What you should do — Show me each line of the listing below where the word "agent" appears.

··········

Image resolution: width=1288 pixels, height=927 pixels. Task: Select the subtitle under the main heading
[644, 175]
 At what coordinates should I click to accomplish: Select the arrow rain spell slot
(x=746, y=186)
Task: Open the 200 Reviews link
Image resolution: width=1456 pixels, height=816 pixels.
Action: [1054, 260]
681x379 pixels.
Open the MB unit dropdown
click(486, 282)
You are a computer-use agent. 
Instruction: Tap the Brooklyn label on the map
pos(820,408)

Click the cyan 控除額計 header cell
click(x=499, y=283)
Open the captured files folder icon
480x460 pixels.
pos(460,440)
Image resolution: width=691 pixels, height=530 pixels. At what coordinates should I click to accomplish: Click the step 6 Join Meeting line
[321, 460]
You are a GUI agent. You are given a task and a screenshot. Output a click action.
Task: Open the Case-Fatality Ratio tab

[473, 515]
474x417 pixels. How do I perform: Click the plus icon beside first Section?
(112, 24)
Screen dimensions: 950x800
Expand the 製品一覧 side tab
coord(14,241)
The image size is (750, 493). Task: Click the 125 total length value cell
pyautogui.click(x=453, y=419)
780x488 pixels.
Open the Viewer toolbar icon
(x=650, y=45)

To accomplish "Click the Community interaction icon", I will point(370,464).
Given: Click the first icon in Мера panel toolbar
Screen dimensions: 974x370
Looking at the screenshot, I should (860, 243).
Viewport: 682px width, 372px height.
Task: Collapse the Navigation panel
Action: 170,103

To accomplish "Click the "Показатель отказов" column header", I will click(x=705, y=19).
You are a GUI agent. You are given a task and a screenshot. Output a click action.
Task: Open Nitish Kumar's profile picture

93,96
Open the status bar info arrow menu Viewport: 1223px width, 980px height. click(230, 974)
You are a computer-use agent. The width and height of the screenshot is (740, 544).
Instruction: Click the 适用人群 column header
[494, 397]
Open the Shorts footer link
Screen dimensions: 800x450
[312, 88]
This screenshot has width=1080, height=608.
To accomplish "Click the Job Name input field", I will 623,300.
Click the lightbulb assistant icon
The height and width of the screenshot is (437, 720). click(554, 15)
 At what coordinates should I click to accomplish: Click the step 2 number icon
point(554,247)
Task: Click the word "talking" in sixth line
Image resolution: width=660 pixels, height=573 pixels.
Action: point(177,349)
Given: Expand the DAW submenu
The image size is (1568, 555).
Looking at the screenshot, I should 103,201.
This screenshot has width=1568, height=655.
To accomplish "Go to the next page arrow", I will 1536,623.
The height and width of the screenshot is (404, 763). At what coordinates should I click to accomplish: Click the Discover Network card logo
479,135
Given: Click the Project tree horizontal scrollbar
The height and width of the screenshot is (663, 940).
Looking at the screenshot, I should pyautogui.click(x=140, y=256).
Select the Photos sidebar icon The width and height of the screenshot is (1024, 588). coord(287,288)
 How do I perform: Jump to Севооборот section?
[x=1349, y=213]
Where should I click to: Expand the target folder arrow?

··········

Solved problem —
You are a computer-use agent. 
You are a GUI agent. You are given a task and a screenshot. Output a click action.
You are a GUI agent. You are given a task and a screenshot. Output a click action.
You are a computer-use agent. The width and height of the screenshot is (740, 544).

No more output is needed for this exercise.